In 1987, prompted by the December 1986 ‘food riots’ (see above) in which mine township youth had played a prominent role, ZCCM conducted a major investigation into community services. This sought ‘[t]o establish the youth population in each Mine township by reviewing the number of dependent children under the age of 25 years per household’.Footnote 73 The report found that 59.1 per cent of the township population were below fifteen years of age and 71.9 per cent were twenty-five or under. This knowledge production exercise was noteworthy for going beyond company-controlled territory to investigate conditions in the ‘shanty townships bordering Mine areas’. The report, which focussed on Nkana/Kitwe, offered a devastating account of decline: mine ‘townships are in an advanced state of decay; the remains of what once used to be roads are clogged with refuse; open sewerage systems and gutters pollute the atmosphere and pose a real health hazard to inhabitants’.Footnote 74 Houses had broken windows, rotten fittings and had (as in Likasi) been adorned with ‘illegal extensions’. Soccer pitches and tennis courts were overgrown and cinema halls were disused.
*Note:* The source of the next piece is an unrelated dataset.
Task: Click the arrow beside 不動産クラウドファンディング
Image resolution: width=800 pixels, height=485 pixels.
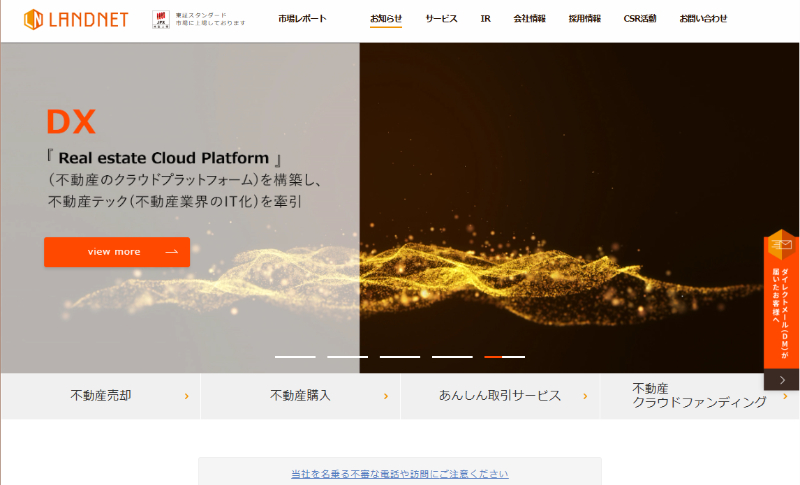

The team observed, in all mine townships visited, that large groups of youths and children gathered on street corners and at markets, bars and bus stops, making some areas inaccessible to outsiders and ZCCM officials.Footnote 75 They controlled markets and ‘charge protection money (rent) and impose their own version of law and order’.Footnote 76 In five shanty towns neighbouring ZCCM townships, there were no community services and just one health clinic, which lacked permanent staff or facilities. Recognising that disease did not obey official demarcations, ZCCM was already spraying for mosquitos in two of the shanty towns. The breakdown of distinctions between township and informal settlements was also manifest in the fact that shanty dwellings were built from company materials such as ‘metal roofing, mainly drumsheets most of which were labelled “ZCCM”’.Footnote 77 The report perceptively noted: ‘[a] symbiotic relationship exists between Mine Townships … and shanty townships’.Footnote 78 Acts of ‘vandalism of houses in Mine townships for window/door frames and roofing materials [were carried out to enable their] sale in the shanty townships’, while ‘shanty townships provide cheap accommodation for unhoused Mine employees, domestic servants, security guards and general workers’.Footnote 79 Strikingly, the research team was initially greeted with hostility in informal settlements when they were thought to be UNIP or government officials: co-operation followed when it became clear that they were from ZCCM. The opposite occurred in the mine townships, whose ‘inhabitants are hostile towards ZCCM officials and property because they believe that the Company has ceased to care about them’.Footnote 80
The report found that women’s programmes and youth development schemes lacked qualified staff and vital equipment; ‘vandalism and thefts … have reduced community centres in some townships to shells’.Footnote 81 Spending on community services in Nkana and Mufulira had fallen by 33–50 per cent between 1975 and 1986. The report identified that the ‘problem’ of unemployed youths arose from ‘[l]arge families (average size 9) and polygamy [that] mitigate[s] against the provision of effective supervision and guidance of children by parents’.Footnote 82 It recommended that ‘the Company should take measures to control the number of dependants outside the immediate family to ease pressure on services’ and conduct family planning campaigns.Footnote 83 It also sought the ‘[s]trict enforcement of the provisions of the Tenancy Agreements’ and the ‘[d]emolition of all illegal structures’ in mine townships.Footnote 84
Political Transition and Conflict, 1990–1993
The early 1990s saw a movement for political and economic change sweep across Africa, inspired by the fall of communism but driven primarily by local discontent with the social and political order.Footnote 85 While Zambia experienced a largely peaceful transition from one-party state to liberal democracy, the pro-democracy movement in Zaire was violently suppressed by state forces and derailed by Mobutu’s divide-and-rule tactics and the fuelling of ethnic violence.Footnote 86 Zambian Copperbelt actors in general, and its labour movement in particular, were central to the success of the Movement for Multi-party Democracy (MMD) in ousting UNIP and establishing a new government led by ZCTU leader Frederick Chiluba. As I have argued elsewhere, the MMD’s success was partly built on the successful defence of labour movement autonomy in the 1980s and its ability to resist ethno-regional divide-and-rule was informed by the self-conscious cosmopolitanism of Copperbelt political discourse.Footnote 87 The Zambian labour movement, rooted in Copperbelt urban society, was, as a result, able to play a far more significant political role than on the continent in general and certainly when compared with its Congolese counterpart.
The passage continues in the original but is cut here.